With the panel removed, I peered into the space underneath the cistern and saw a canvas bag. I picked it up. The bag was heavy. I lifted it out of the cavity, placed it on the lavatory seat, and unlaced the neck.
While the ownership of firearms, especially pistols, was restricted in Germany, people with a legitimate reason to own one were permitted to do so, and for a three-mark fee, a weapons license could easily be obtained from any magistrate. A rifle, a revolver, even an automatic pistol could be owned quite legally by almost anyone. But I didn’t think there was a magistrate anywhere in the country who would have signed a permit for a Thompson submachine gun with a drum magazine. The bag also contained several hundred rounds of ammunition, two Colt semi-automatic pistols with rubberized grips, and a folding switch-blade. Inside the bag was another, smaller leather bag holding five thick bundles of thousand-dollar bills featuring a portrait of President Cleveland, and several thinner packets of German marks. There was also a leather wallet containing about a hundred Swiss gold francs and several dozen benzedrine inhalers still in their Smith Kline & French boxes.

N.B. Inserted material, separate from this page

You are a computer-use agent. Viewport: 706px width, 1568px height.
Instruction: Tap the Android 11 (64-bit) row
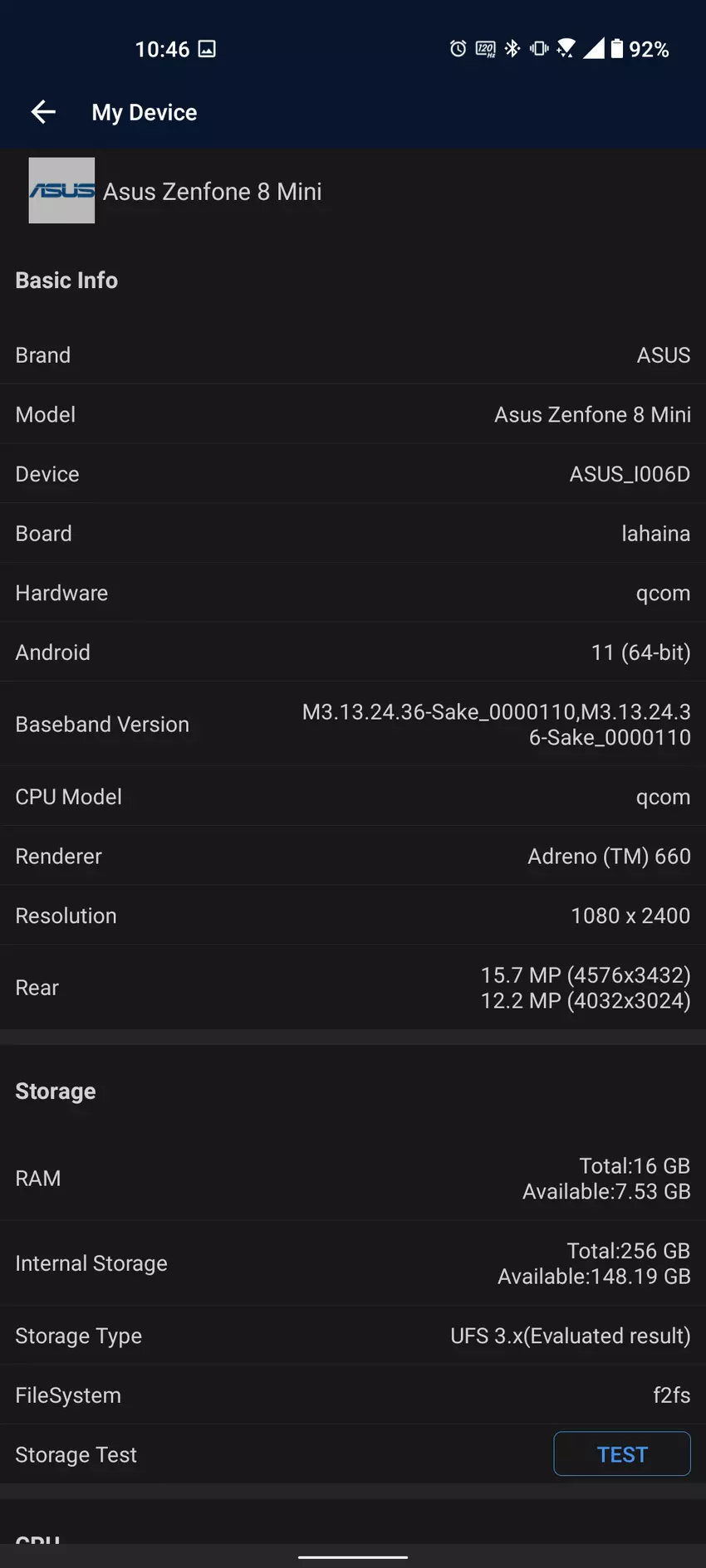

All of it-especially the Chicago typewriter-looked like prima facie evidence that Max Reles was some kind of gangster.
I put everything back in the canvas bag, returned it to the hiding place under the cistern, and then replaced the tiled panel. When everything was exactly as I had found it, I slipped out of the suite and walked back along the corridor, pausing at the foot of the stairs, and wondering if I dared go up to 201 and use the passkey to let myself into Noreen’s suite. For a moment I let my imagination throw me in the back of a fast car and run along the AVUS speedway as far as Potsdam. Then I stared hard at the key for almost ten seconds before dropping it into my jacket pocket and pointing my libido downstairs.
Steady on, Gunther, I told myself. You heard what the lady said. She doesn’t like to be hurried.
But behind the desk there was another message waiting for me. It was from Noreen and more than a couple of hours old. I went back upstairs and pressed my ear to her door. In view of what was in the note, I might legitimately have used the passkey and let myself in. But German good manners got the better of me and I knocked.
A very long minute passed before she opened the door.
“Oh. It’s you.” She sounded almost disappointed.
“Were you expecting someone else?”
Noreen was wearing a brown chiffon peignoir and, underneath, a matching nightgown. She smelled like honeysuckle, and there was enough sleep still in her blue eyes to persuade me that she might want to go back to bed again, only this time with me. Maybe. She hustled me inside and closed the door.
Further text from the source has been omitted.